WORK INSTRUCTION
Skip the pictures. Set down, word for word, the lines from the start of the material up to and including the line with "19 (1073, 261)".

DATA TO EXAMINE
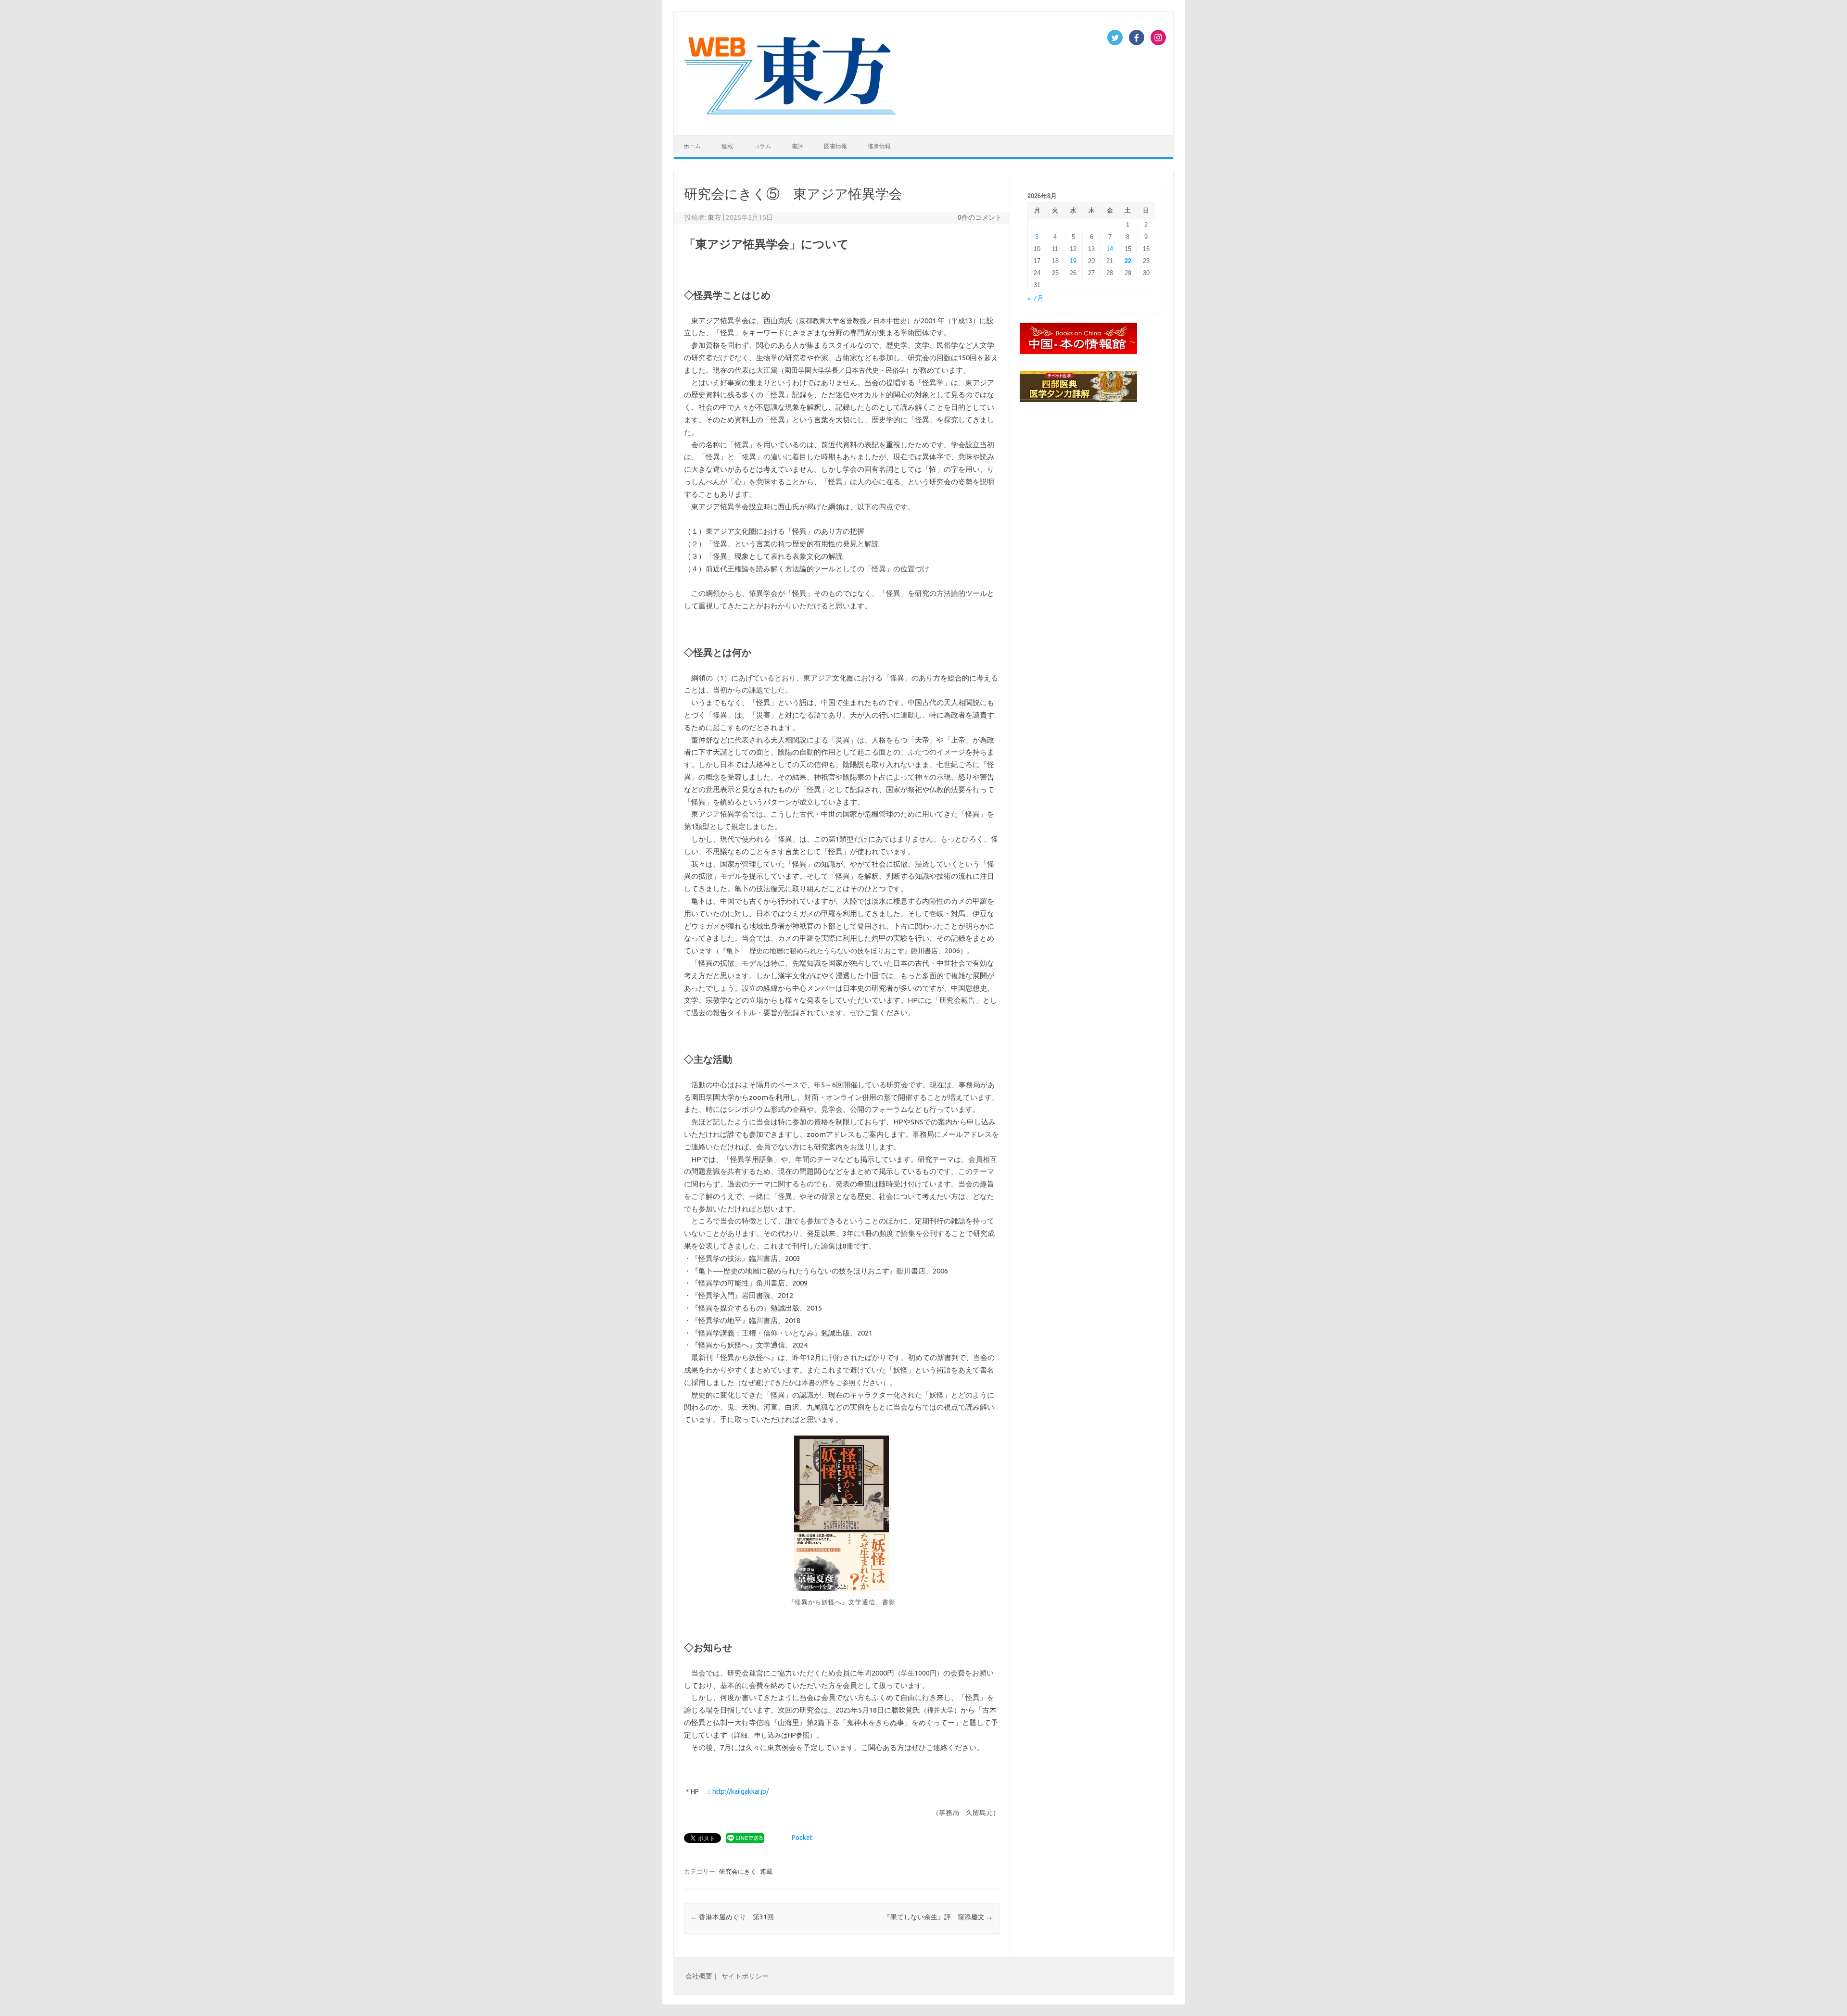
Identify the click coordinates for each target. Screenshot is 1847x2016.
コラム (762, 146)
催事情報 (879, 146)
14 (1109, 248)
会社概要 (698, 1976)
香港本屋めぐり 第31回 (732, 1917)
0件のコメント (980, 217)
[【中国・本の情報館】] (1078, 356)
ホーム (692, 146)
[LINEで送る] (745, 1837)
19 (1073, 261)
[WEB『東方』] (791, 119)
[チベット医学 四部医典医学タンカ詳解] (1078, 404)
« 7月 (1035, 298)
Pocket (802, 1837)
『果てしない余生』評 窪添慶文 (938, 1917)
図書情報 (835, 146)
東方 (714, 217)
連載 (727, 146)
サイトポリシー (745, 1976)
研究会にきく (738, 1871)
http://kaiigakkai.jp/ (740, 1791)
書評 (797, 146)
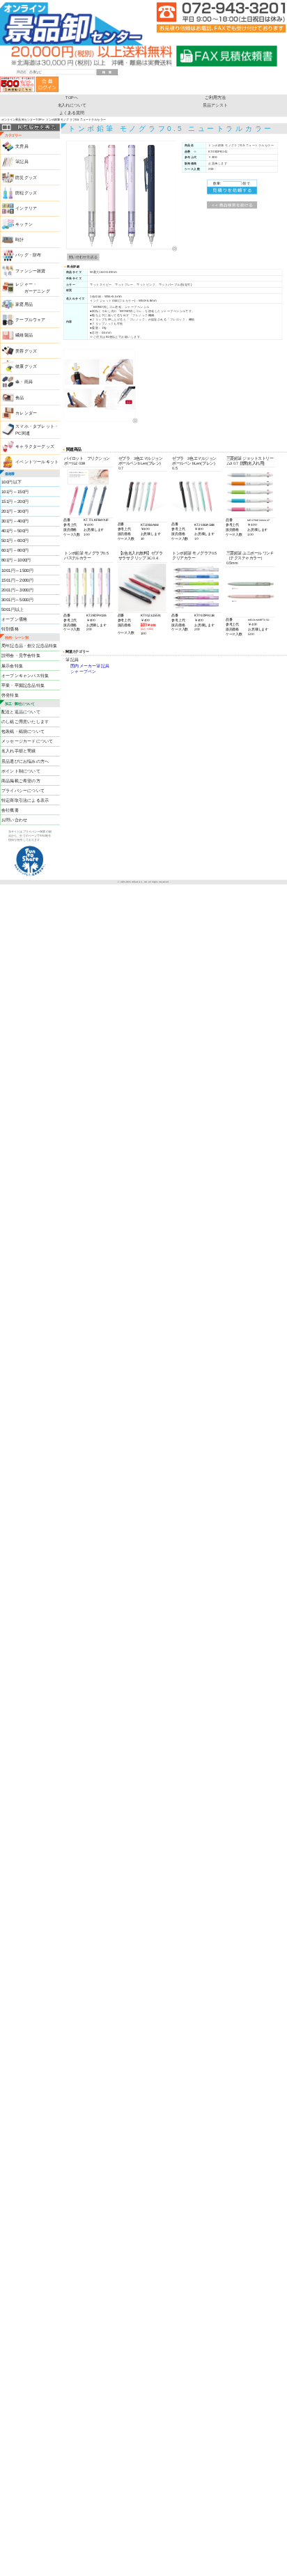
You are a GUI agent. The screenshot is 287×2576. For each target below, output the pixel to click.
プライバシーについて (23, 790)
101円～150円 (15, 492)
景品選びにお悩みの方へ (25, 761)
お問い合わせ (14, 820)
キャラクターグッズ (34, 446)
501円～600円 (15, 540)
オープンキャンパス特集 (25, 675)
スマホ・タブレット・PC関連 (37, 429)
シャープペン (83, 672)
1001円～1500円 (17, 570)
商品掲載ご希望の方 (20, 780)
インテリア (26, 208)
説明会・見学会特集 (20, 655)
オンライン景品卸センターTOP (21, 120)
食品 (19, 397)
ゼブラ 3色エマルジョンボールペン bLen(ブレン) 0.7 (140, 463)
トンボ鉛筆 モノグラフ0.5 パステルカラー (86, 555)
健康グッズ (26, 366)
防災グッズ (26, 177)
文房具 (22, 146)
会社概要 (10, 810)
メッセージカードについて (27, 741)
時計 (19, 240)
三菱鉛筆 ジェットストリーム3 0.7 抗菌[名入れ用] (249, 460)
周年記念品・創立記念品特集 (29, 646)
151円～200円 (15, 501)
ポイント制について (20, 770)
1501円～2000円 (17, 579)
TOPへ (71, 98)
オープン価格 (14, 619)
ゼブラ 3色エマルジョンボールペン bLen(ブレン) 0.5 (194, 463)
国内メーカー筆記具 (89, 665)
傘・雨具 (24, 382)
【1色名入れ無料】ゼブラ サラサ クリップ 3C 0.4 (140, 555)
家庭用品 (24, 304)
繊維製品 (24, 335)
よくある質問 (71, 113)
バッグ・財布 (28, 255)
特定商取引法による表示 (25, 800)
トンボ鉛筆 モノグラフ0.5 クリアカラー (194, 555)
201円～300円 (15, 511)
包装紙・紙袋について (23, 731)
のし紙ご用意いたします (25, 722)
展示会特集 (12, 665)
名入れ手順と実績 (18, 751)
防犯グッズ (26, 193)
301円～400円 (15, 521)
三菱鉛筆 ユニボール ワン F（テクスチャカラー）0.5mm (250, 558)
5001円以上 (12, 609)
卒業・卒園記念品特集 (23, 685)
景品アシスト (215, 105)
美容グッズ (26, 350)
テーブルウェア (30, 320)
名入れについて (72, 105)
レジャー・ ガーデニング (32, 287)
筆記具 (22, 162)
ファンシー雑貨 (30, 270)
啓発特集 (10, 694)
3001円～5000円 (17, 599)
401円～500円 (15, 531)
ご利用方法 (215, 98)
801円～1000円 (16, 560)
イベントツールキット (37, 462)
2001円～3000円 (17, 589)
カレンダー (26, 413)
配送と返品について (20, 712)
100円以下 (11, 481)
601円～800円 (15, 550)
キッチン (24, 224)
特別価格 (10, 629)
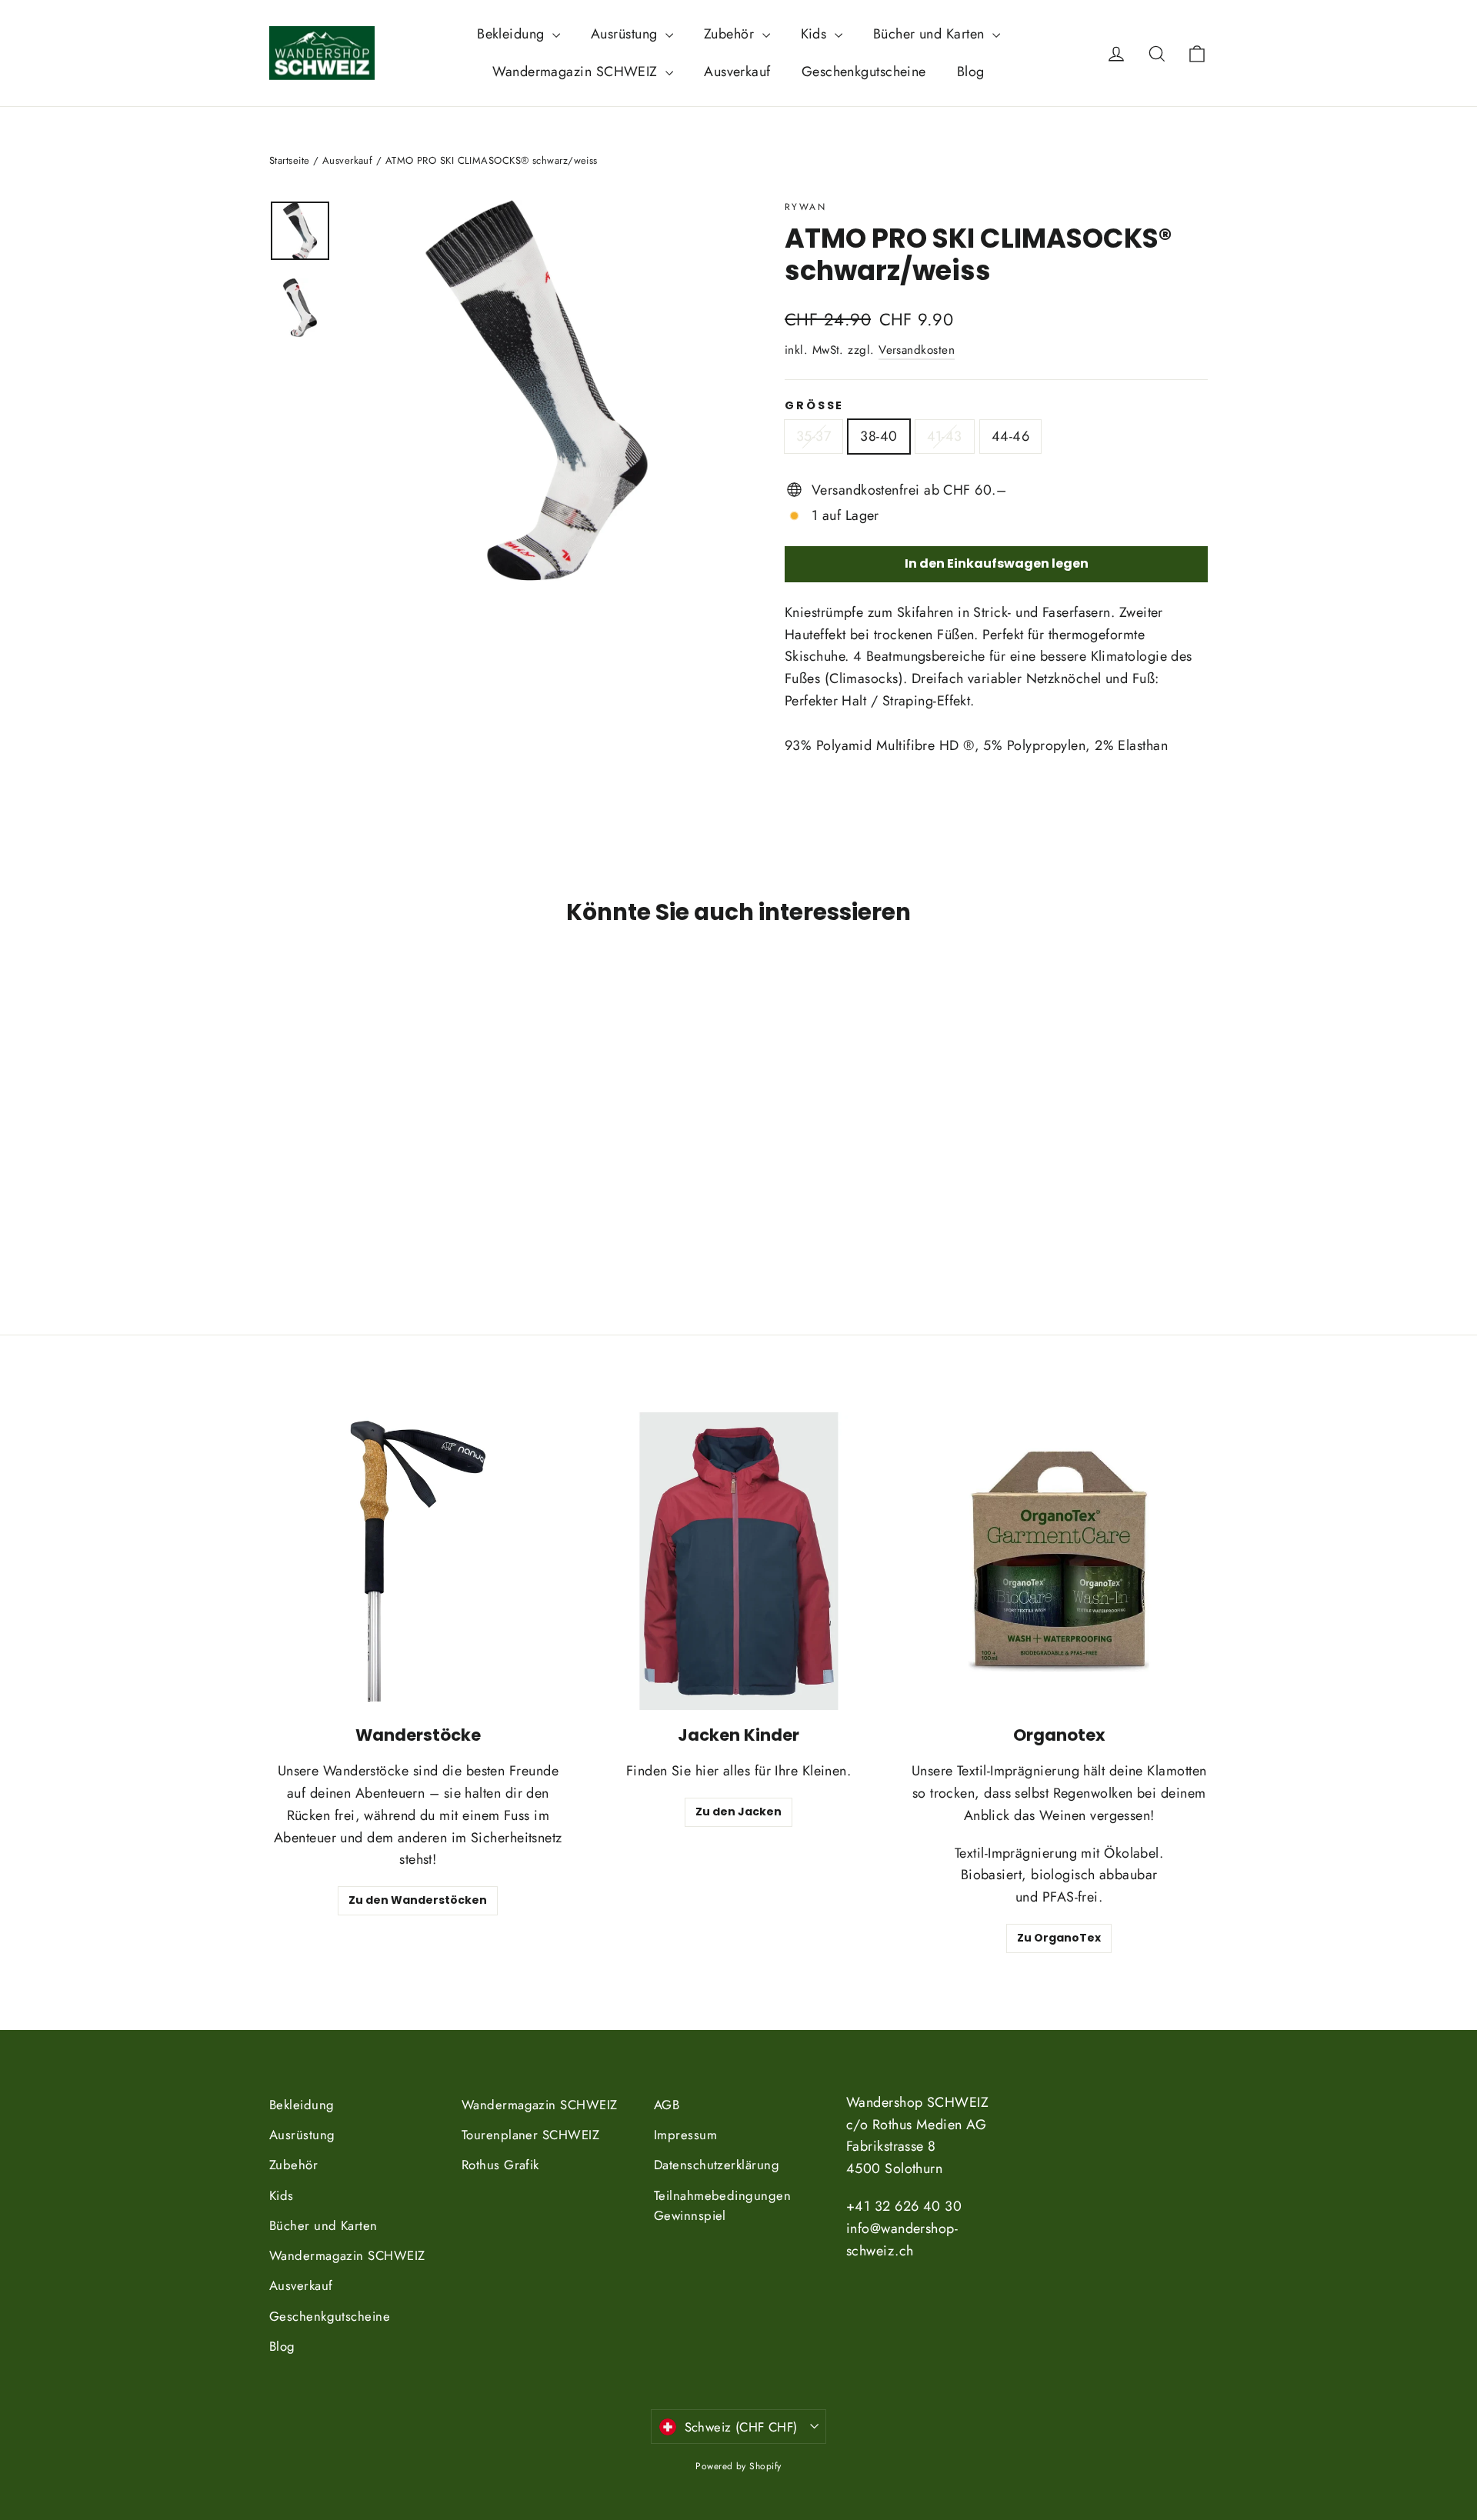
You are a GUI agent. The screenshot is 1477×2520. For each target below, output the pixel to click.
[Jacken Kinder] (739, 1561)
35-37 (813, 436)
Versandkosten (917, 350)
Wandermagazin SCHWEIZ (577, 72)
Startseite (289, 160)
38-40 (878, 436)
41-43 (944, 436)
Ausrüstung (626, 34)
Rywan (805, 207)
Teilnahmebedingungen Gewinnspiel (722, 2205)
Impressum (685, 2134)
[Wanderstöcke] (418, 1561)
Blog (971, 72)
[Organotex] (1059, 1561)
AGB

ANSWER SPACE
Identify the click coordinates for each target. Screenshot is 1847x2016.
コラム (762, 146)
催事情報 (879, 146)
14 (1109, 248)
会社概要 (698, 1976)
香港本屋めぐり 第31回 (732, 1917)
0件のコメント (980, 217)
[【中国・本の情報館】] (1078, 356)
ホーム (692, 146)
[LINEで送る] (745, 1837)
19 (1073, 261)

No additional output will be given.